### WHAT TO DO
Search the data for "status". Each line containing it is to be copied.

### AVAILABLE DATA
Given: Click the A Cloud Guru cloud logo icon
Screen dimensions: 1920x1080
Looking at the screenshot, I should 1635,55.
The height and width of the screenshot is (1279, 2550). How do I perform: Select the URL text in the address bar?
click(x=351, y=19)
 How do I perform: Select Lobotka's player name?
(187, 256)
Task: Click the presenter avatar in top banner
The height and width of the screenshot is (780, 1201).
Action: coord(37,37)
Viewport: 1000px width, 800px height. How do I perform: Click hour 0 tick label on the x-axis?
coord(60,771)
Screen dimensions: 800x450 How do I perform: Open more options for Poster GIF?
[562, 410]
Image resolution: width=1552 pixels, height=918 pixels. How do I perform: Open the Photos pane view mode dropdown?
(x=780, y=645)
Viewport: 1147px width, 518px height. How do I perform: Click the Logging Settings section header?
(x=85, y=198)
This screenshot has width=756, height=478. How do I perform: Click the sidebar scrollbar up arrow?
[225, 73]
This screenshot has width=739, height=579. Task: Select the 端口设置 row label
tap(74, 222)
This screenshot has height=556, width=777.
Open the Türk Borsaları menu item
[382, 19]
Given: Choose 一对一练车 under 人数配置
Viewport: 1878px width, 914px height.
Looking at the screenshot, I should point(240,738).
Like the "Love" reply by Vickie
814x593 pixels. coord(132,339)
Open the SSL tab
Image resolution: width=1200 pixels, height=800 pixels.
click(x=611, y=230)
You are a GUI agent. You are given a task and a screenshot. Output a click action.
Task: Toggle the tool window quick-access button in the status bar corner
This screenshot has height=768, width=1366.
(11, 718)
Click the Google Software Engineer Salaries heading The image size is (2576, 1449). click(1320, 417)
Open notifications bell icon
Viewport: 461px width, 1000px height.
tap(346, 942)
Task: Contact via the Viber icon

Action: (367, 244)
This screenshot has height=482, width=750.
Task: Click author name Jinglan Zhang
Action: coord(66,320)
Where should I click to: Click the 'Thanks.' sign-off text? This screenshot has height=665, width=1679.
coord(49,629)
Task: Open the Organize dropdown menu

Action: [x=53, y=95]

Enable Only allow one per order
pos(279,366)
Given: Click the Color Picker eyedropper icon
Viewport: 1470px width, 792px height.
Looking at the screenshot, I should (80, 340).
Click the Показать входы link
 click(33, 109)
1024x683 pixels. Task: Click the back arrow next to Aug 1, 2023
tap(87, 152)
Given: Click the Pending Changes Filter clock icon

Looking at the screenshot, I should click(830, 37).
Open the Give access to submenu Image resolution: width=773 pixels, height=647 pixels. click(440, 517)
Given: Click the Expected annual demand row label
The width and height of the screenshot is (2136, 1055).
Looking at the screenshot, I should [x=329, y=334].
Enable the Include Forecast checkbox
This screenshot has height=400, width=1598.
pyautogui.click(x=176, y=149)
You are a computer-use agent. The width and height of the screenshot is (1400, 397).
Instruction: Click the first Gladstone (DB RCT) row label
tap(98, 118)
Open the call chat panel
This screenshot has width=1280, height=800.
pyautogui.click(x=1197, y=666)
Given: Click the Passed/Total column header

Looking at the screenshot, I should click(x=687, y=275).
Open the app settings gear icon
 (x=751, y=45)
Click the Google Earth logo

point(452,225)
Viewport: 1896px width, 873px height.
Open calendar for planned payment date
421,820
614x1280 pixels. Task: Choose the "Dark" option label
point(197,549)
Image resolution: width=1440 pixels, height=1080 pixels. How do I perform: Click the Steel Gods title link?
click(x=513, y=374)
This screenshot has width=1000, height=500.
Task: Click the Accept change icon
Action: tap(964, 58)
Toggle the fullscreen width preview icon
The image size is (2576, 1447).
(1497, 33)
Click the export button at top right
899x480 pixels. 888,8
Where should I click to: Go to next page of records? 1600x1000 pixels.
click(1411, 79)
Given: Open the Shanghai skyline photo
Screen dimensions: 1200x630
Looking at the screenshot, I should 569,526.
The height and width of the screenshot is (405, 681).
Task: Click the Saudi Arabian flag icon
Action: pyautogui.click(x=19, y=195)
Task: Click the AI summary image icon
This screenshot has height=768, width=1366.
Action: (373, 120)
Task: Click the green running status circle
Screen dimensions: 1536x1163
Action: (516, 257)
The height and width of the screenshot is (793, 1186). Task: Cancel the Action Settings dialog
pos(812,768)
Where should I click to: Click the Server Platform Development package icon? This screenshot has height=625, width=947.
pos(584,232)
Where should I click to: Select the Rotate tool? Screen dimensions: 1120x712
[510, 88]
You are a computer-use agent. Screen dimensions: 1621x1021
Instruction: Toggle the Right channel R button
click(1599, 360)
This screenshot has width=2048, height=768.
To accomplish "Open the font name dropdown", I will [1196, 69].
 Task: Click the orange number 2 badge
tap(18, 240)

### ANSWER BOX
Task: Toggle the tool window quick-access button in the status bar corner
Task: Click the green running status circle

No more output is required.